Senate Banking Committee to Markup CLARITY Act on May 14 After Stablecoin Yield Deal
The Senate Banking Committee will vote on the CLARITY Act on May 14 after a stablecoin yield compromise clears the bill's biggest hurdle.

Kristin Smith (left), Rebecca Rettig and Summer Mersinger (CoinDesk)
*TL;DR: The Senate Banking Committee will markup the CLARITY Act on May 14 after Senators Thom Tillis and Angela Alsobrooks brokered a stable‑coin yield compromise, clearing the bill’s last major obstacle.*
Context The CLARITY Act, formally the Digital Asset Market Clarity Act, aims to split regulatory authority between the Securities and Exchange Commission (SEC) and the Commodity Futures Trading Commission (CFTC). The House passed a bipartisan version earlier this year, and the Senate now faces a narrow window: the bill must clear the full Senate by August to survive this Congress.

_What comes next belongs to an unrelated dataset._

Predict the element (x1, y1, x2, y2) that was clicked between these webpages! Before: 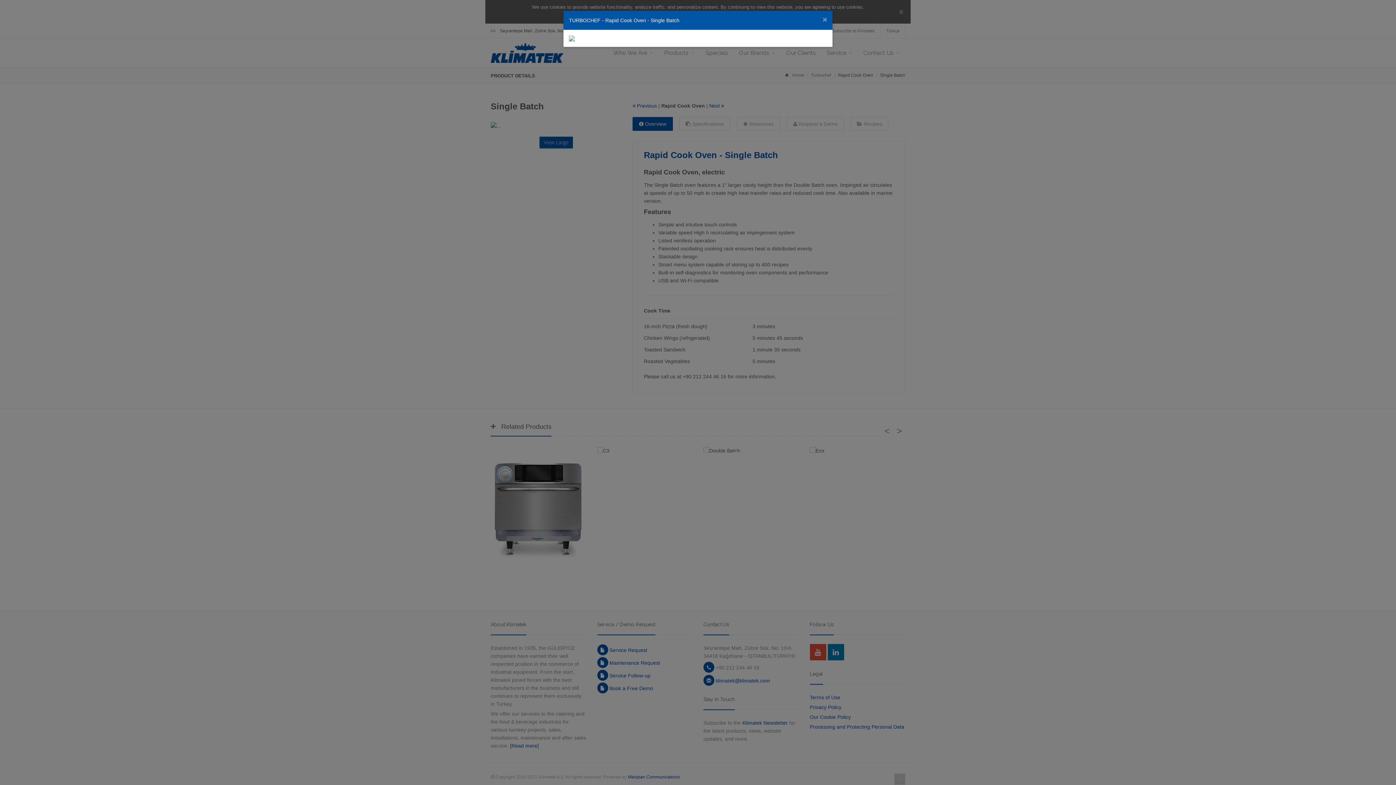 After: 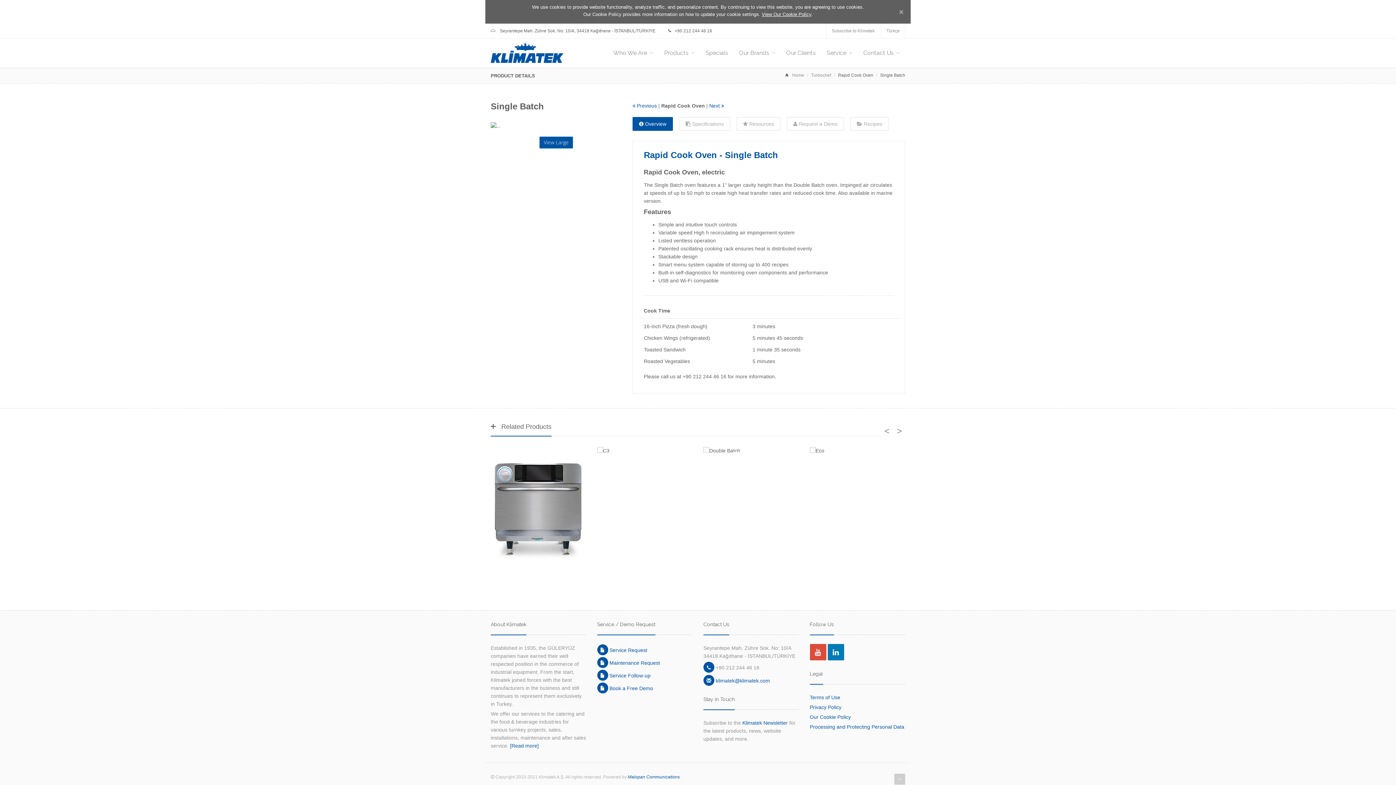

Key Facts - May 14 markup: The Senate Banking Committee has scheduled a markup, the formal amendment and vote process, for the CLARITY Act. - Yield compromise: Senators Thom Tillis (R‑NC) and Angela Alsobrooks (D‑MD) reached a deal allowing stablecoins to pass yield from reserve assets to token holders. This resolves the primary legal clash between banking law (which treats interest‑bearing products as deposits) and securities law (which treats them as investment contracts). - Legislative deadline: The bill must be approved by the full Senate before August to have any chance of becoming law during the current congressional session. - Market backdrop: Stablecoin market cap sits near $130 billion, with Tether (USDT) at $83 billion and USD Coin (USDC) at $45 billion. Bitcoin (ticker BTC) traded around $28,600, down 2.3% on the day, while the Nasdaq Composite (ticker ^IXIC) rose 0.7%, reflecting mixed sentiment in broader markets. - Ethics debate: A bloc of Democratic senators is pushing for ethics provisions that would restrict federal officials from holding crypto‑related positions. Republicans on the committee view the language as a potential “poison pill” that could stall the bill.
What It Means Allowing yield on stablecoins removes the most contentious regulatory gray area. If stablecoins can legally distribute interest‑like returns, they move closer to traditional money‑market funds, prompting the SEC to treat them as securities while the CFTC retains oversight of the underlying commodity functions. The compromise could satisfy traditional finance lobbyists worried about unfair competition, while giving crypto firms a clearer path to offer attractive returns. The ethics provision remains a wildcard. Should Democrats secure a modest amendment, the bill would demonstrate bipartisan viability and likely speed floor debate in June or July. Failure to reach consensus could reignite partisan gridlock, pushing the bill past the August deadline and into the next Congress.
Looking Ahead Watch the May 14 markup outcome and any ethics language added to the bill; both will shape the timeline for a full‑Senate vote and set the regulatory tone for the $130 billion stablecoin market.